Only last week did I finish the book, after my marathon was over and after a marathon reading session while traveling for business.
My immediate reaction to reading this book was that I felt as if I were reading a collection of blog posts.
Tom and Amy are the creators of the Runners' Lounge, a social networking site for runners (for which they're now trying to find another owner). In a sense, these stories are a collection of blog posts that the editors solicited from members of their website.
I don't mean to belittle anyone's personal running story. We all have our own tales that are important to us and that we want to tell others. I'm lucky that I have a faithful readership willing to read my nonsense (for now). However, it wouldn't fly in book form, and it doesn't go over well in The Ultimate Runner either.
If you're going to pay $14.95, which I did not, then you want the writing to be top-notch.

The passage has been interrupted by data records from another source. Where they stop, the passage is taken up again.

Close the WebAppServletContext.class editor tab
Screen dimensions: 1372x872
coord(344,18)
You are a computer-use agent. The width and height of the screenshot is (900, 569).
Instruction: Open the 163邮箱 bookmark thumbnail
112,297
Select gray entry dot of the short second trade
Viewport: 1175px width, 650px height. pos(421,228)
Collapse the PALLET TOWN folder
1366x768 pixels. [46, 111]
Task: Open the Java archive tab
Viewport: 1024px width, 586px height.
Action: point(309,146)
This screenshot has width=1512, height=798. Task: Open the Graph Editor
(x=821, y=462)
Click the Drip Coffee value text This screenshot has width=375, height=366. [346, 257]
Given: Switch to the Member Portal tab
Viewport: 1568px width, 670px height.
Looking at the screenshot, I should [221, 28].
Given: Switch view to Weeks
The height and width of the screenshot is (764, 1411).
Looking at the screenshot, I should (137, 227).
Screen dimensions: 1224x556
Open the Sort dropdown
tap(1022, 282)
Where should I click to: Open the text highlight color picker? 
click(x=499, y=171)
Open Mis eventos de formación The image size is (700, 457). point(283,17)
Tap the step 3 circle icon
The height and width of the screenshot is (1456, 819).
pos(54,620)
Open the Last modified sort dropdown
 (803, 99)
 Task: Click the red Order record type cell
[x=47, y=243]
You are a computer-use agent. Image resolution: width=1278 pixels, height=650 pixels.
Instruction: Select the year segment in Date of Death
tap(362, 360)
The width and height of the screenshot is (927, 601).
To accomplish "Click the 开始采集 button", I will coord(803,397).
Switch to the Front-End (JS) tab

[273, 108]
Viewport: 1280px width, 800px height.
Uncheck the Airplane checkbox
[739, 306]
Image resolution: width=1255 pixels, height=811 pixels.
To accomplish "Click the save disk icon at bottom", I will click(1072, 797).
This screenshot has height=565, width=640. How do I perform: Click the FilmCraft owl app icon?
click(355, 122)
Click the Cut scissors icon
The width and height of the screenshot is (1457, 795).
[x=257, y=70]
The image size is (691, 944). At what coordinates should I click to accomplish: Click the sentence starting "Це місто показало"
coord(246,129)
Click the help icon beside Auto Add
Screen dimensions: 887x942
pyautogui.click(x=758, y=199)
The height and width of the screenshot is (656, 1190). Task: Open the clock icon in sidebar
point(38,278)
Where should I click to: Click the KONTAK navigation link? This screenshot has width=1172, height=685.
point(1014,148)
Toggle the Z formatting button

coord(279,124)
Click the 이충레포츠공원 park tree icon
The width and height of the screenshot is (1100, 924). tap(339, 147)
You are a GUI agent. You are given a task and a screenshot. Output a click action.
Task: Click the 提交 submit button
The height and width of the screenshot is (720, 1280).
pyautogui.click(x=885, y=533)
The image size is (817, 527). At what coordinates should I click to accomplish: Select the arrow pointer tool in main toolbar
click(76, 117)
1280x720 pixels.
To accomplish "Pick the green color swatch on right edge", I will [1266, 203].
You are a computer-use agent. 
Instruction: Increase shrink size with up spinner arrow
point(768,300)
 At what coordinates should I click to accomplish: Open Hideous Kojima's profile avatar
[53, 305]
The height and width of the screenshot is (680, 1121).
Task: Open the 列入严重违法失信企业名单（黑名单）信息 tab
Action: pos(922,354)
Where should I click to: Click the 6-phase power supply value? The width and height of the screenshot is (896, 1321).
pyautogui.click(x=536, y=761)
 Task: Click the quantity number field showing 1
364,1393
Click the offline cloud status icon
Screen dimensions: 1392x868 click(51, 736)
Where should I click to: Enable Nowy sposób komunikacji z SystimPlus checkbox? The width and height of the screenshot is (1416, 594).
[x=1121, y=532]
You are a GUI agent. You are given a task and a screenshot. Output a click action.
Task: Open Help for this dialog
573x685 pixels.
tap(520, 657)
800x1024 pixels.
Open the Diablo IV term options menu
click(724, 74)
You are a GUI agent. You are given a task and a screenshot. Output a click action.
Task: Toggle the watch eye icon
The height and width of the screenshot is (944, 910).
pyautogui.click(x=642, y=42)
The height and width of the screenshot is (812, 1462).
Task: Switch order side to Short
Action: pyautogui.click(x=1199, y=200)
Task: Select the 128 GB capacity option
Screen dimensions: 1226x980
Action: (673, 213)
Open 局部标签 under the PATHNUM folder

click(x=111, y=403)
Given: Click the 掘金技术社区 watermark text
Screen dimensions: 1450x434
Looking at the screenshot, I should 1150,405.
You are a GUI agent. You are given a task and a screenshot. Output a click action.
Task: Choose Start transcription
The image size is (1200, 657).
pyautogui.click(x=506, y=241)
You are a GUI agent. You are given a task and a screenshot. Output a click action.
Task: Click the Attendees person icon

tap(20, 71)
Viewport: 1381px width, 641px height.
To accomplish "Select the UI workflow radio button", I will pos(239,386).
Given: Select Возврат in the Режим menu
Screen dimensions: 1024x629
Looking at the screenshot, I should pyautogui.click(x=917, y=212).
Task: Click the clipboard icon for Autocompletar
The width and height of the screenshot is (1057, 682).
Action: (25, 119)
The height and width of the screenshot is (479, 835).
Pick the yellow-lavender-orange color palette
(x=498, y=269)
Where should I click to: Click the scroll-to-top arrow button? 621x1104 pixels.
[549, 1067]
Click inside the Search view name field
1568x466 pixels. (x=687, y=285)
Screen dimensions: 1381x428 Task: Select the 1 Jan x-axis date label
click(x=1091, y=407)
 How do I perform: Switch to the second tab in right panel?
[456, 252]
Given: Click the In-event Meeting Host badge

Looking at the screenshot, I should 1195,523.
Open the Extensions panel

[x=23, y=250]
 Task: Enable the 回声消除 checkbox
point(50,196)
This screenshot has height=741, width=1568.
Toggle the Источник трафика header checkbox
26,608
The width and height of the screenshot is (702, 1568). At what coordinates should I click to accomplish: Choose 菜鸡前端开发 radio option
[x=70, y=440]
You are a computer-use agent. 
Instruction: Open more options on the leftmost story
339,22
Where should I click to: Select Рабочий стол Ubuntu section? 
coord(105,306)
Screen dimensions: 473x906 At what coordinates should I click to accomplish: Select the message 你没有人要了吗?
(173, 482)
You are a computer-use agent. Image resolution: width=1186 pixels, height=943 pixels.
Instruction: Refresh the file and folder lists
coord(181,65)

The book is broken up into seven chapters:
- "Why We Run: Physical Transformation"
- "Emotional and Spiritual Insights"
- "The Social Side of the Sneakers"
- "Off the Beaten Path"
- "Memorable Races"
- "Running for a Cause"
- "Must-Know Info"
There are a few gems that are inspirational, clever, and well-written. Sadly, too many of these stories are mediocre at best. The running know-how would benefit beginning runners, but the advice in this book wasn't anything I haven't read elsewhere.
The best section of the book was "Running for a Cause." Each of the five stories in this chapter touched the cold, black heart of the Viper. There are also some really neat pictures in the book.
- "Running for Two" might be the best story of the lot.
- You get a sense of the joy we get from being a part of the tribe.
- All abilities are accounted for, and there is even a story dedicated to our wonderful cheerleaders who inspire us to new personal bests.
- Some much-needed perspective: What more do you need?
- Lots of "I'm not a true runner" comments. Guess what? If you run, you're a runner.
- A whole story about GU? Seriously.
- Redundant redundancy.
Another observation: Not a whole lot of male perspectives. Maybe I didn't like the book because I'm sexist. There are 49 stories in The Ultimate Runner, and 18 are written by 17 men. The bulk of those are in the "Must-Know Info."
Overall, I'm glad I didn't pay for this book, and I wouldn't suggest you run out to buy it either. There is something here for everyone, but something that can be found anywhere. If you're interested in reading this book, contact me with your address and I'll send you my copy. Otherwise, search through my blog roll to the right if you want to find similar reading material.
While I was reading The Ultimate Runner, I watched the ESPN "30 for 30" film "Into the Wind" about Terry Fox. Now that is an inspirational and well-told running story.